This is probably true from a common-sense argument, tough one always finds counterexamples. My first regular comics were stuff like Who's Who and the OHOTMU, and many fans and pros have written of being entrancerd, not repulsed, by the idea that there was an entire mythos waiting to be discovered. And again, it's not limited to comics, really.
Quote:I mean which one would you recommend to a new Batman comic book reader? Batman: Year One or Batman R.I.P.?
I wouldn't recommend Batman R.I.P. to a lot of old readers, but its problem isn't really that you need to know lots of old stories to read it. Its problem is that its very narrative structure is quite obscurantist and bizarre; R.I.P. is hard to follow even if you're a hardcore continuity-loving geek.
I'd say a better example of the pure continuity lockout is JLA/Avengers, which was essentially several hundred pages of beautifully drawn Easter eggs and not much else. Easy to follow, but quite hollow and dull if you didn't care about all the little references.
Quote:In terms of accessibility for new readers currently both DC and Marvel have a problem.
Yes, and not all of that is content. A lot of it is also distribution. Which is an entirely different matter.
Quote:In terms of pleasing old readers both publishers also have a problem.
Yes. Mainly, that it can't be done any longer.
Quote:Old readers are tired of the status quo and actually are in favor of a big change supporting aging such as their favorite character getting old or another younger character taking the place of their favorite character.
Not all of them, no. For every Chris Tolworthy at these boards there's an Ed Love who's angry that Golden Age characters aren't written with old status quo and characterization. (You can archive-hunt those names at, respectively, the FF board and the JSA board.)
Quote:It seems both publishers are trying to eat their cake and have it too. They want to have a comic book for new readers, but at the same time have the same comic book for old readers. However this in the end then leads to displeasing both types of readers.
Yup, and they fall between two stools. That's why I say, have a continuity line for the old-timers and lots of self-contained projects for the new kids. As long as the old-timer stuff is labeled for them, the new kids can ignore that label and read more creator-oriented projects.
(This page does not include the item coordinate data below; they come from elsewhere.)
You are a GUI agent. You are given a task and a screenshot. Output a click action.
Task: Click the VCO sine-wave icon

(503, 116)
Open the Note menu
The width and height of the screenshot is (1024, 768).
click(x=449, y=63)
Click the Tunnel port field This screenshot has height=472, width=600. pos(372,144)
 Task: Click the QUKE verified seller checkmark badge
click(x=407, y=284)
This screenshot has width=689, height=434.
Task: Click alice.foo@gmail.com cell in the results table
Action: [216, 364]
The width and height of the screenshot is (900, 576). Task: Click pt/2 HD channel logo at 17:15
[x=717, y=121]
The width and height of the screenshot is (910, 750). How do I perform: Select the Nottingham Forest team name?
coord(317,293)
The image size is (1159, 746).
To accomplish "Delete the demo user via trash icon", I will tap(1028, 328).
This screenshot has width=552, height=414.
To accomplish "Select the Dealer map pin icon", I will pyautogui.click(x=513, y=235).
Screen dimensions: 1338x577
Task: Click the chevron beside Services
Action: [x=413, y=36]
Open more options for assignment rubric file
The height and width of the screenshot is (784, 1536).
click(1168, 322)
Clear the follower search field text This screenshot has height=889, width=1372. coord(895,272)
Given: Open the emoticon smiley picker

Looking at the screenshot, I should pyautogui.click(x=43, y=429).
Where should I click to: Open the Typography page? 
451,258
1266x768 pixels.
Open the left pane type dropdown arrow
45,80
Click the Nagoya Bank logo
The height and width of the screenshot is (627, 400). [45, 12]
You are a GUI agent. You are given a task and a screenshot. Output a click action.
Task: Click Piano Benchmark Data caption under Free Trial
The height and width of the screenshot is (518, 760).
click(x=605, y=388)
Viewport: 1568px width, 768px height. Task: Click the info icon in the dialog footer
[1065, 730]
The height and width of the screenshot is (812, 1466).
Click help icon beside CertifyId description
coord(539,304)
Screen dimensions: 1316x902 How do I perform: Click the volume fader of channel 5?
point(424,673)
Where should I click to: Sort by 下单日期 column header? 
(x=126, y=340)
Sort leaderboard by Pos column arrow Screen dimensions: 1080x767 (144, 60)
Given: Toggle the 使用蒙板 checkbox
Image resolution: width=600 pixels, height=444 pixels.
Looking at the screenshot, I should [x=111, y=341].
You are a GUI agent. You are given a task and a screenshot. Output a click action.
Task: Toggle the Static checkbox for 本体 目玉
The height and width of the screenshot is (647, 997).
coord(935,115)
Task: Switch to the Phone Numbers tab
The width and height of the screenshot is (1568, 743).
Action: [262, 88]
It's not as if they haven't done that already, with DC's Elseworlds and All-Star stuff, not to mention Justice, and Marvel's....well, Marvel could do more of it honestly.
Quote:My premise would in the end I think solve the problems of both camps of readers by allowing the favorite character of old readers to age, while at the same time letting there be a reboot of the favorite character after a period for new readers.
I think you underestimate what I see as a proven quantity of readers who want conventional multi-writer continuity, and who will pay for it if someone publishes it.
Quote:So long as it is done right I think both camps of readers will he happy, but if the publishers only do it incompletely half-way with no transparency they will end up displeasing both sides.
Again, I think it's clear we agree on transparency. I just see it more as a problem of creating distinct publishing lines with plenty of distinct support from the publisher to cater to as many of these sub-audience groups as are big enough to dole out the shekels. But the kind of continuity you're arguing is death does seem to have its aficionados, and it'd be foolish to tell them to settle for something we tell them is better or to just take their cash and go home.
Someone's buying those handbooks, so you may as well take their money.